Osnabrück 284 Stolpersteine erinnern in den Osnabrücker Straßen an Opfer des Nationalsozialismus. Einige weitere soll es noch geben. Dafür hat das städtische Büro für Friedenskultur noch Paten gesucht – und ist mit Anfragen überrannt worden, wie es von den Verantwortlichen heißt.

„Ermordet Mai 1943“ – so steht es auf der kleinen Messingtafel, die Frida Schröer gewidmet ist. Die damals 29-Jährige befand sich nach einem mehr als dreijährigen stationären Aufenthalt in der Provinzial-Heil- und Pflegeanstalt Gertrudenberg im Michaeliskloster in Hildesheim, als sie der dortige Anstaltsleiter Grimme „ausselektierte“.

Hinter diesem bürokratischen Ausdruck verbarg sich Frida Schröers Todesurteil. Es folgte ihre Verlegung in sächsische Altscherbitz – wo sie nur wenige Wochen später, am 30. Mai 1943, starb. Ihre genaue Todesursache ist ebenso unbekannt wie die Erkrankung, die zu Frida Schröers Einweisung in eine Anstalt geführt hatte. Es liegt aber nahe, dass sie psychische Probleme hatte oder unter Epilepsie litt – und dass man sie in Altscherbitz entweder verhungern ließ oder mit Medikamenten vergiftete. Menschen wie Frida Schröer führten in den Augen der Nationalsozialisten ein „lebensunwertes Leben“ und konnten deshalb getrost getötet werden.

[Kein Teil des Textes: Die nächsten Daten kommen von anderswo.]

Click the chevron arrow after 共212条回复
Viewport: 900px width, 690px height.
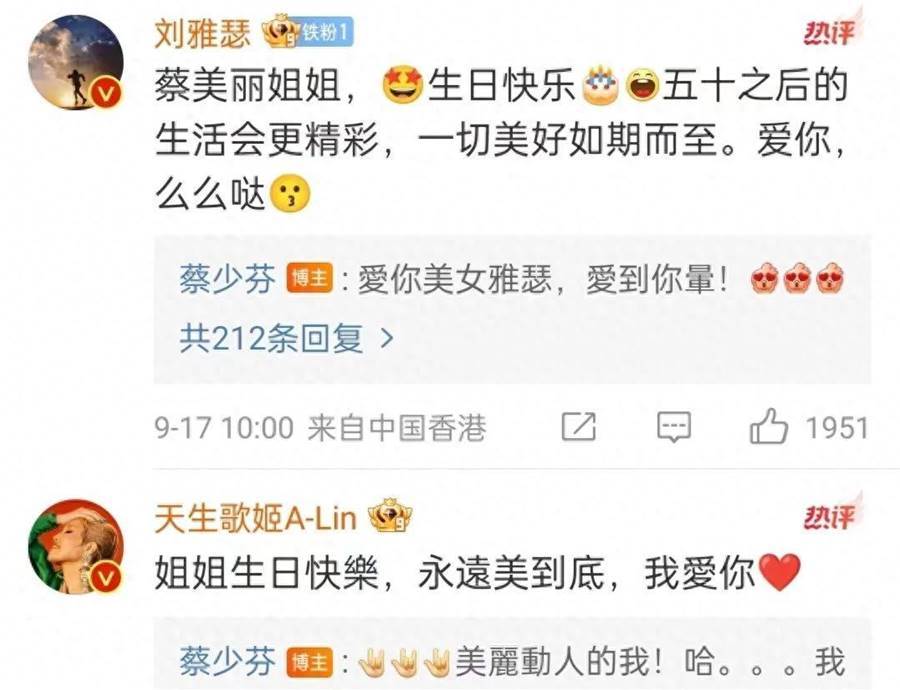pos(387,339)
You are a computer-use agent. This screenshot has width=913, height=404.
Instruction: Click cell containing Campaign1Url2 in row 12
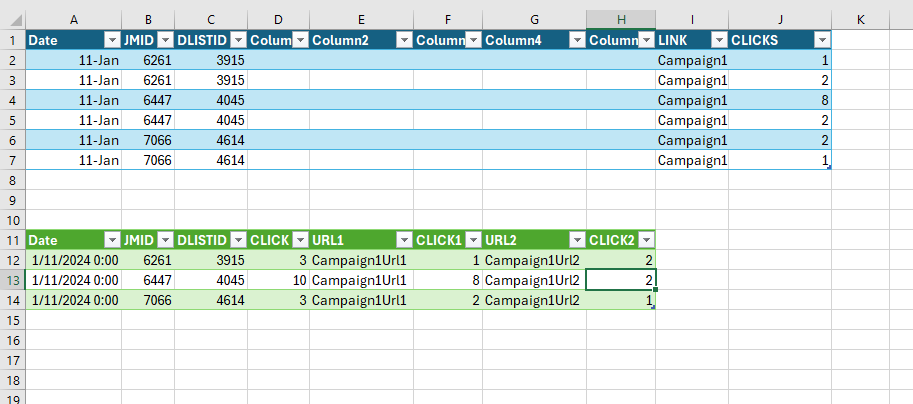[535, 260]
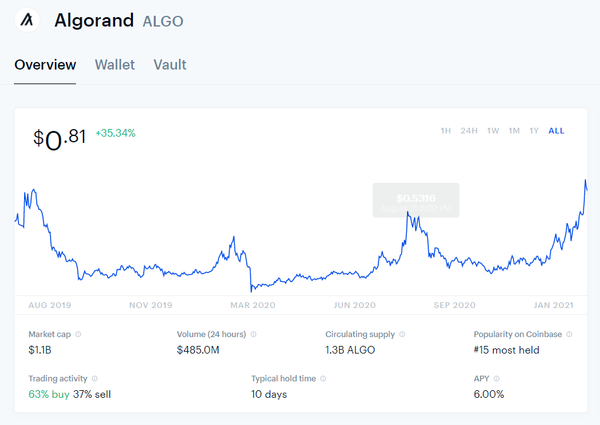Switch the chart range to 1H
Screen dimensions: 600x425
[x=446, y=131]
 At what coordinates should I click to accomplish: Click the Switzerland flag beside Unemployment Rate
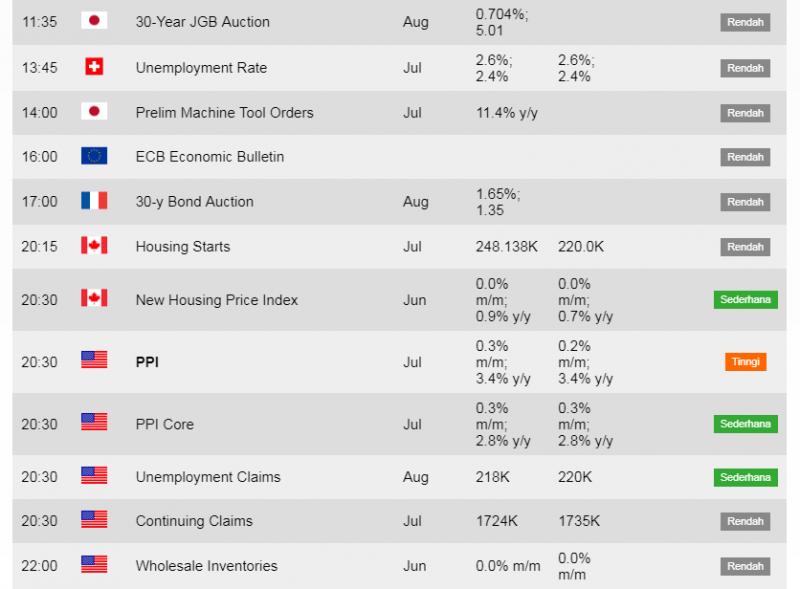(x=94, y=66)
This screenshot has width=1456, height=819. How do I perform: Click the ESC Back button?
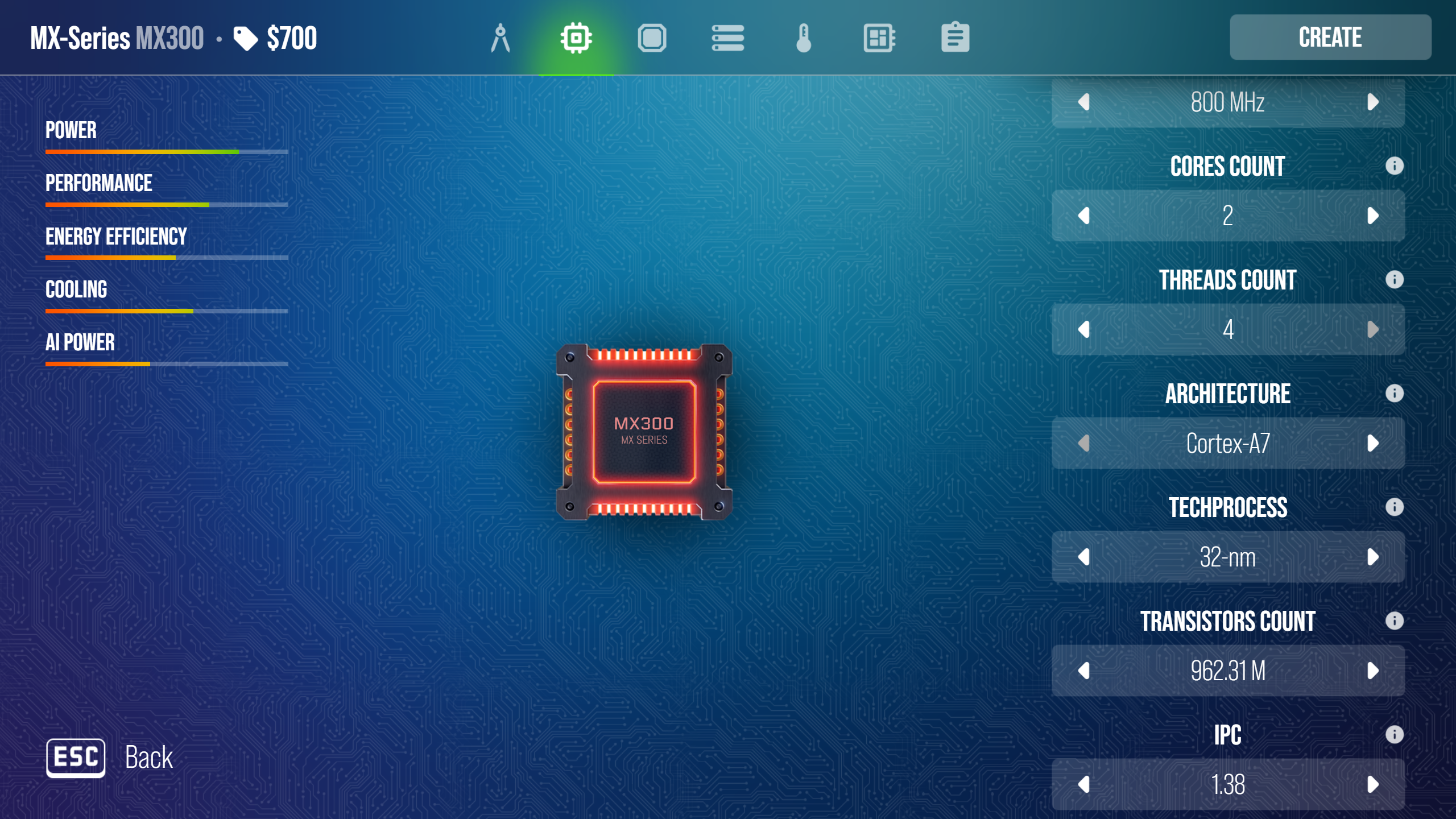point(76,758)
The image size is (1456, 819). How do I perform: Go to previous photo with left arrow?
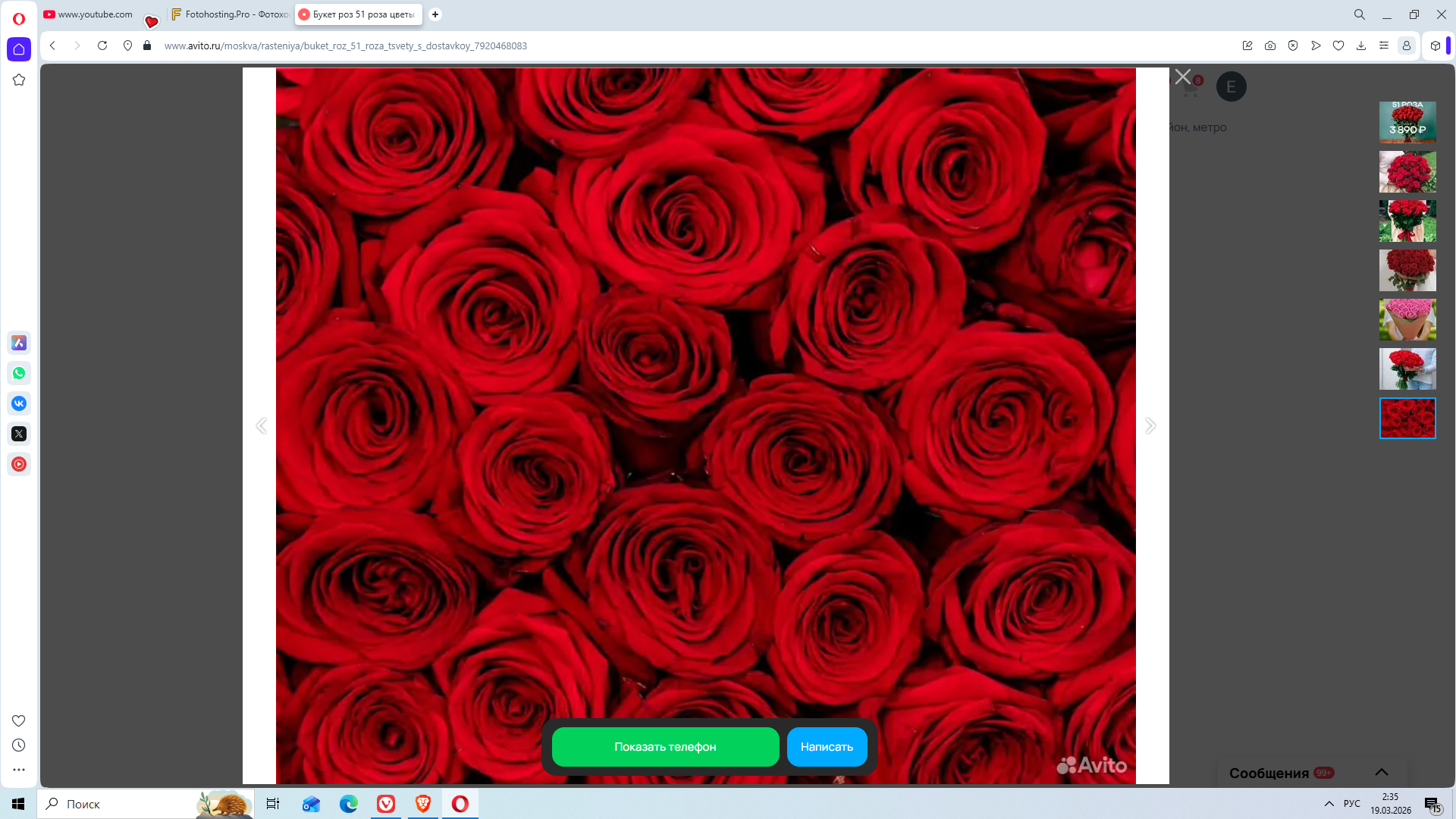click(262, 425)
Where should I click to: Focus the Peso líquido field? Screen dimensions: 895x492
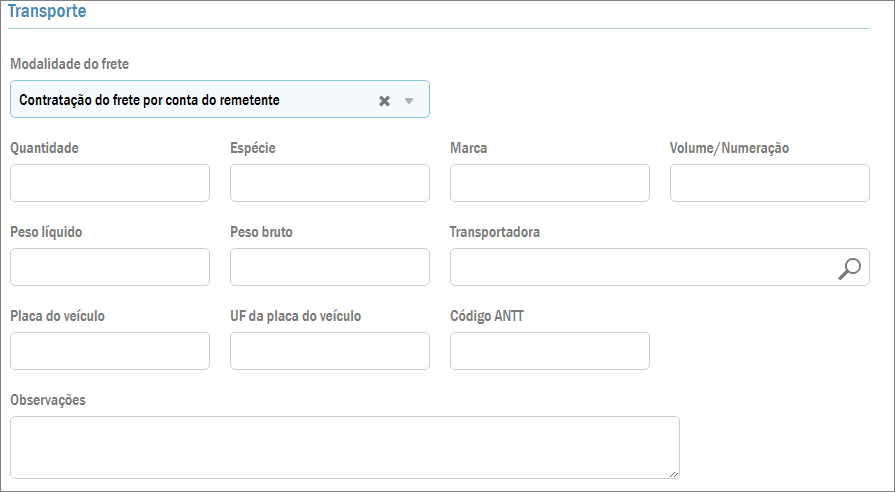click(110, 267)
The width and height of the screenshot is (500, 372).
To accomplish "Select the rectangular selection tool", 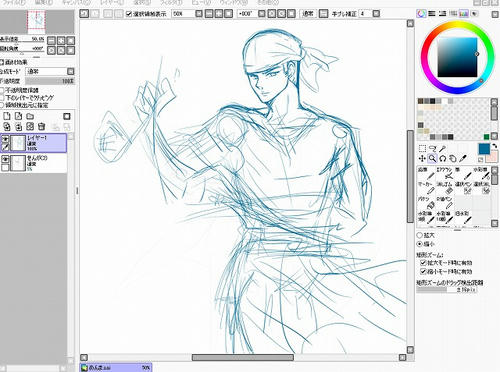I will (x=422, y=148).
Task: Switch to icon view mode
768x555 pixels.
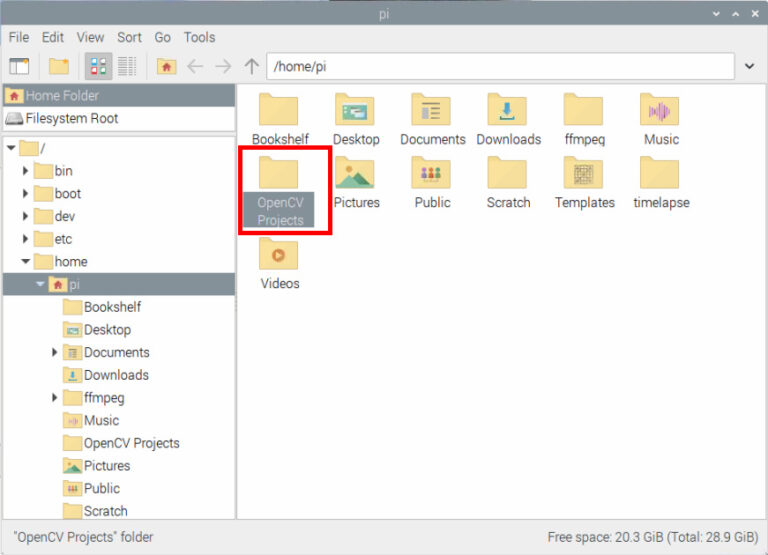Action: click(98, 67)
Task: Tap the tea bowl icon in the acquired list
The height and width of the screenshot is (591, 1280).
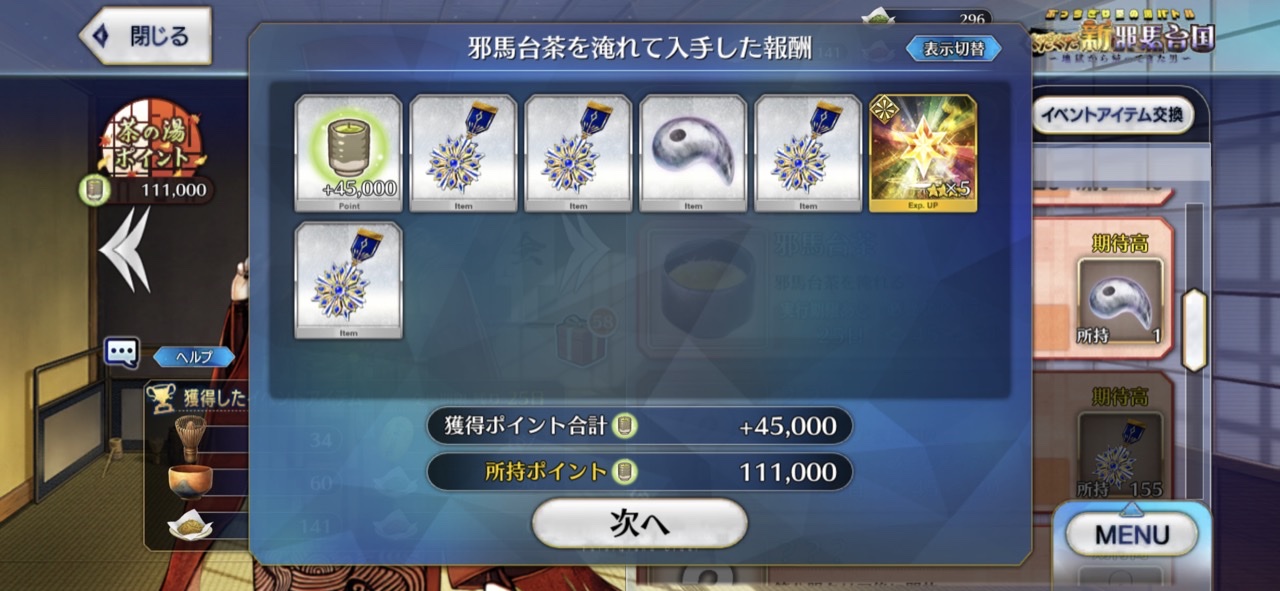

Im Alltag über die Opfer „stolpern“

Damit die Opfer dieser menschenverachtenden Ideologie niemals vergessen werden, startete der Kölner Künstler Gunter Demnig das Projekt „Stolpersteine“. Dabei machen überall in Deutschland und Europa kleine Messingtafeln auf das Schicksal der jeweiligen Person aufmerksam. Zu finden sind diese vor den letzten freiwilligen Wohn- oder Arbeitsorten der Opfer – und sorgen dafür, dass Passanten im Alltag sinnbildlich über die Vergangenheit „stolpern“.

Seit 2007 gibt es die Stolpersteine auch in Osnabrück. Die Finanzierung erfolgt durch Patenschaften, die Osnabrücker Bürger, Schulen, Kirchengemeinden oder Vereine übernehmen. So hat beispielsweise das Bürgerforum in Atter die Patenschaft für Frida Schröers Stolperstein übernommen.

Reinigungsaktion an der Benzstraße

Kürzlich kamen die Mitglieder des Bürgerforums an der Benzstraße 9 zusammen, um den Stolperstein zu reinigen – unter den Freiwilligen war auch Karin Beiderwellen, eine Großcousine von Frida Schröer. Sie las aus ihrer Biografie vor und legte Rosen am Stolperstein nieder. Alle Beteiligten zeigten sich zufrieden darüber, dass die bisherige Giesbert-Bergerhoff-Straße in Atter künftig Frida-Schröer-Straße heißen wird – so hat es der Rat kürzlich beschlossen und damit Konsequenzen aus der Verstrickung des früheren Bürgermeisters der Gemeinde Atter in den NS-Staat gezogen.

(Weiterlesen: Europaabgeordneter Jens Gieseke putzt in Brüssel Stolperstein für Felix Nussbaum)

Karin Beiderwellen ist die Großcousine von Frida Schröer. Sie legt Rosen am Stolperstein nieder. Foto Bürgerforum Atter/Annette Niemann

Für die Verlegung weiterer Stolpersteine im August hat das städtische Büro für Friedenskultur noch Paten gesucht – und ist laut einer Mitarbeiterin mit Anfragen überrannt worden. Es hätten sich bereits weit mehr Interessierte gemeldet als es noch zu verlegende Steine gäbe.